*Information provided*.
--

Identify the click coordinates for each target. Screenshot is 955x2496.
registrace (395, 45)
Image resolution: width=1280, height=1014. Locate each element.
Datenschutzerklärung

--

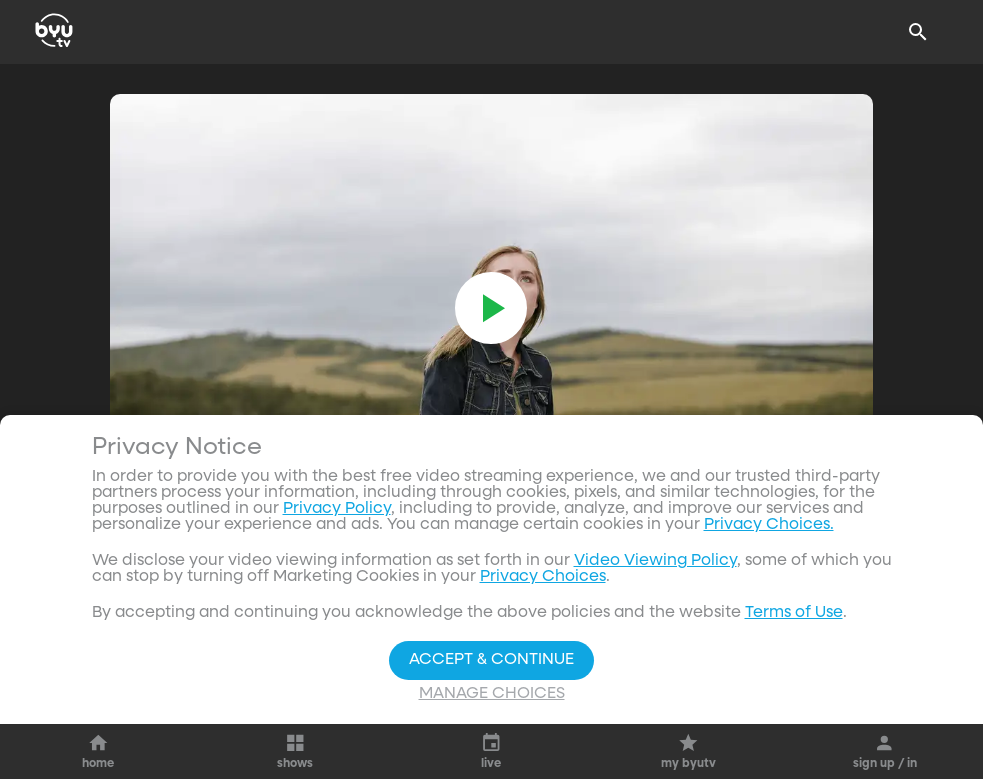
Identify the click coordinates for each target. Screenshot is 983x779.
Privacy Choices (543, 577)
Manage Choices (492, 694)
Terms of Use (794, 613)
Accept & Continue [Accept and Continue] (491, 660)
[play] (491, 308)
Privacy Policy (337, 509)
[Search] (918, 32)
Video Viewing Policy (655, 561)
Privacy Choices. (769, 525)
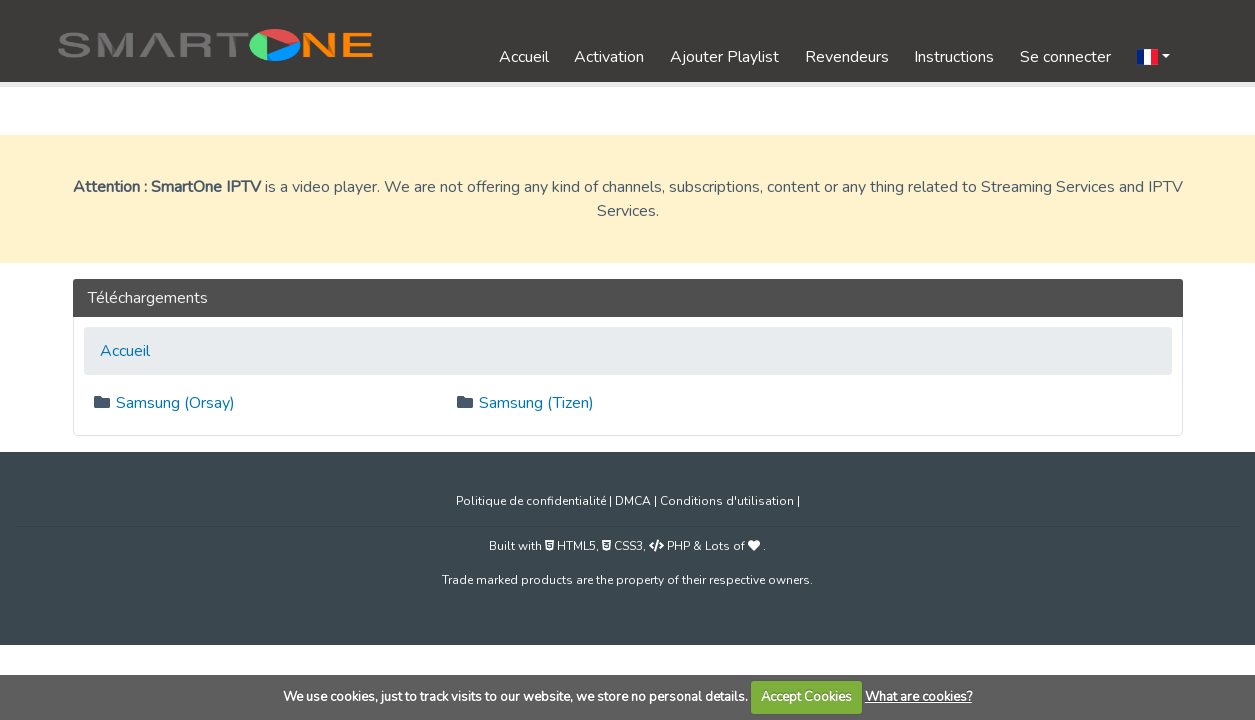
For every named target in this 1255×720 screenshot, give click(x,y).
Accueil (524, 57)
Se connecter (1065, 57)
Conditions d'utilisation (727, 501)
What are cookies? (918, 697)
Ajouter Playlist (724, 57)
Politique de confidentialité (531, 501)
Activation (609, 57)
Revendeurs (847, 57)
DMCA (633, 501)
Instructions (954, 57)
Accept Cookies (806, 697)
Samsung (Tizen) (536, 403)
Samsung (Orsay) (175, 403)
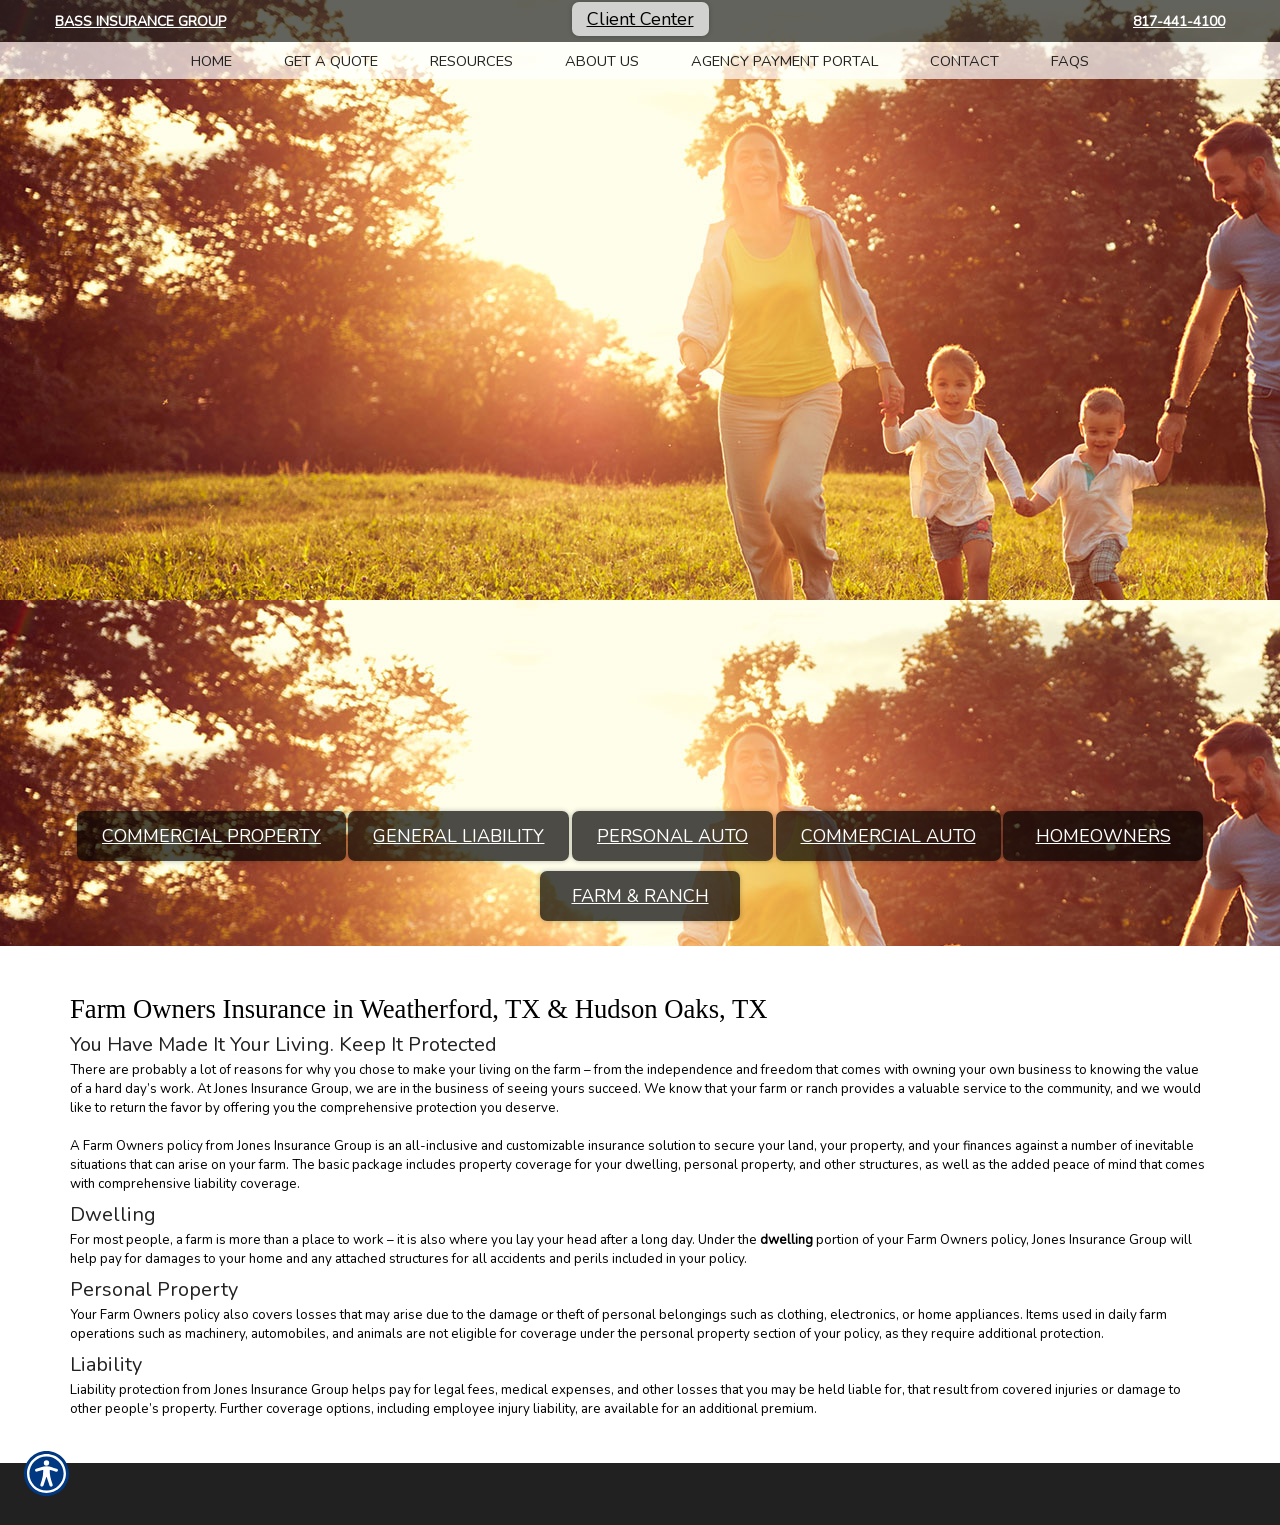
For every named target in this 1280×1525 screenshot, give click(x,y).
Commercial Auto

--

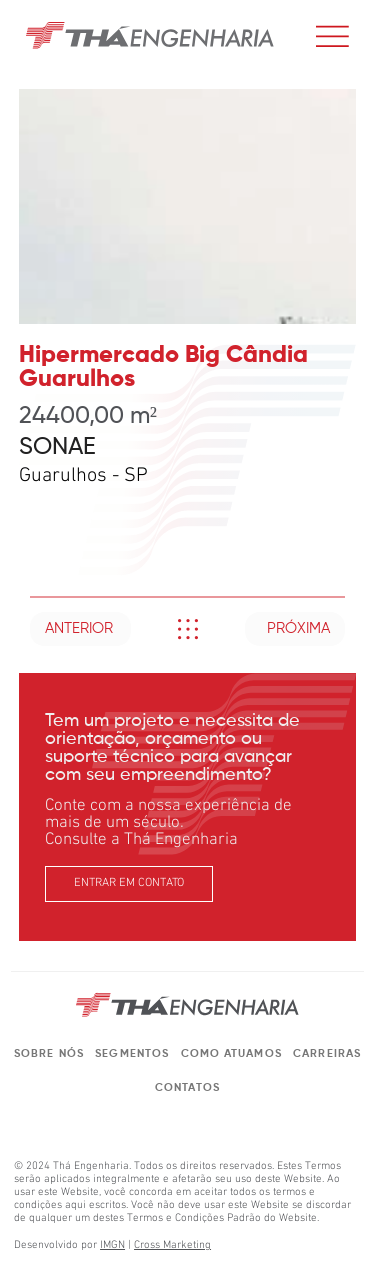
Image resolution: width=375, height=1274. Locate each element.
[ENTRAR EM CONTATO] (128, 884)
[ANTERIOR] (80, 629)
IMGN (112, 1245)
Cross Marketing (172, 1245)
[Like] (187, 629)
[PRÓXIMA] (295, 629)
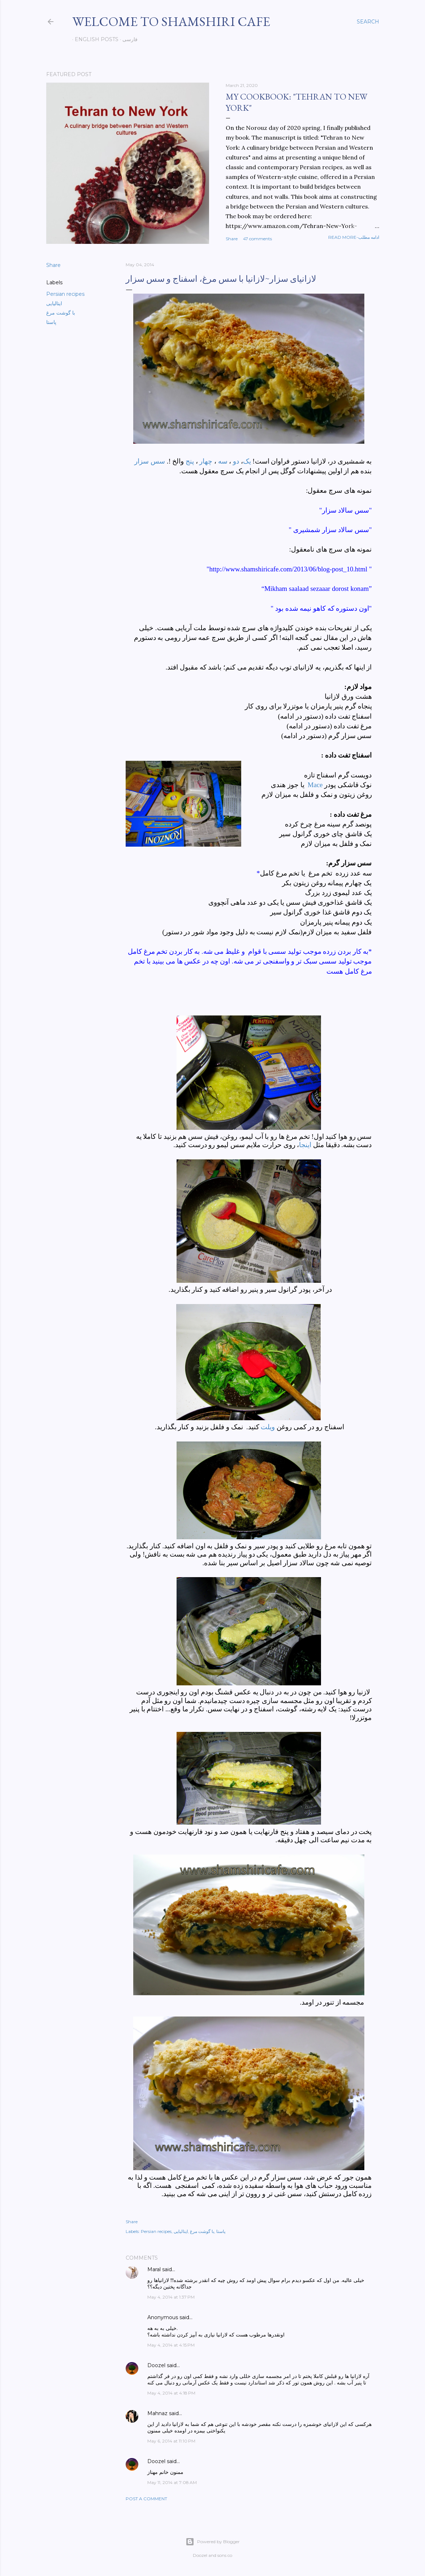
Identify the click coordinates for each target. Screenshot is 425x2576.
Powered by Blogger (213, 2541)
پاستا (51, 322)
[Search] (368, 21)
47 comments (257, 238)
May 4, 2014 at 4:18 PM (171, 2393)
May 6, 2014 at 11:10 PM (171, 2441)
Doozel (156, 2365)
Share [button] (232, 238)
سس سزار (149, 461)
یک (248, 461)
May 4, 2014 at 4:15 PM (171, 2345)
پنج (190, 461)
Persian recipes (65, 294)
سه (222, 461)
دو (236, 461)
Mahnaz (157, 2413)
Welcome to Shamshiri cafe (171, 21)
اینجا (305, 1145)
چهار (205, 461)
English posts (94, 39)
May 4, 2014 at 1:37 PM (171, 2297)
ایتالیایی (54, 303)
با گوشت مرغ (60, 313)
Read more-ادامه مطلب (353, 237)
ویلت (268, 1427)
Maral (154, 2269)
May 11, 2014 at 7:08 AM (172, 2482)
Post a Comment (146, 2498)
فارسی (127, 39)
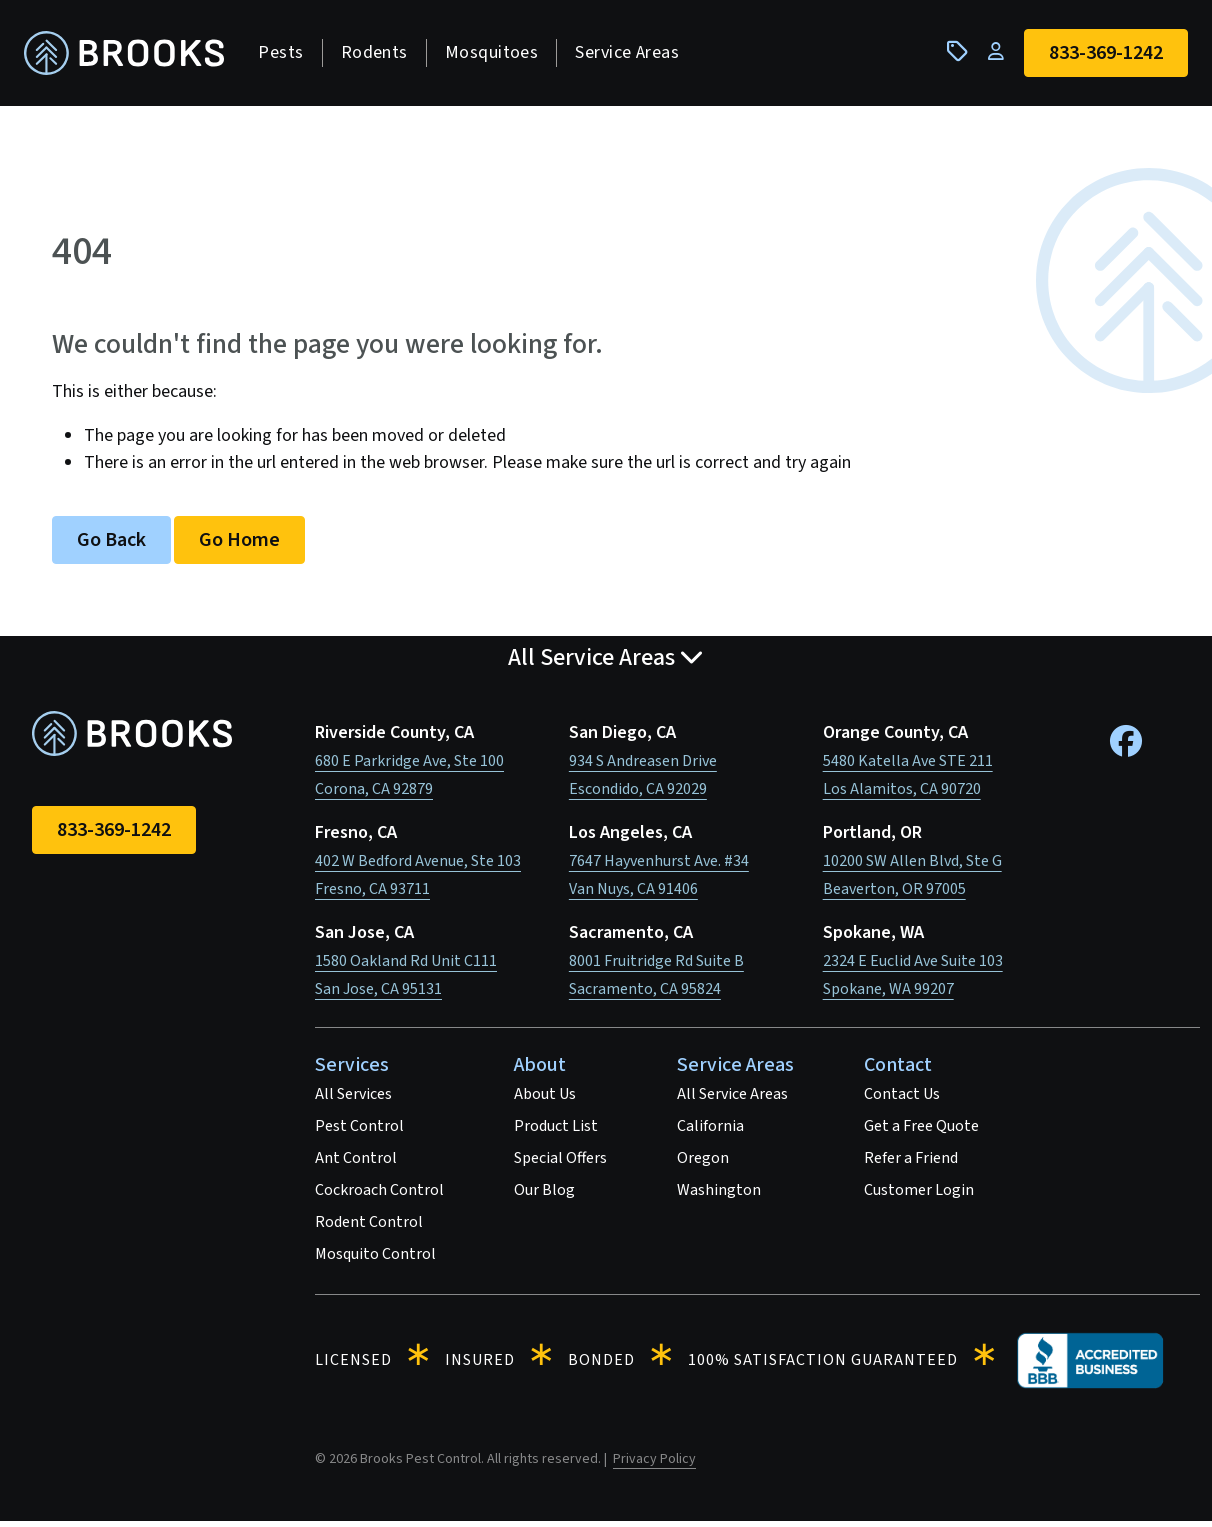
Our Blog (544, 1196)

--

*Stated exercise*. Put the entries above, from the line containing "For every named target in this 1280×1525" through the line containing "Commercial Auto", into a JSON list of strings with one string per line, leaving out blank lines.

*Task solution*.
[
  "For every named target in this 1280×1525 screenshot, give click(x,y).",
  "Commercial Auto"
]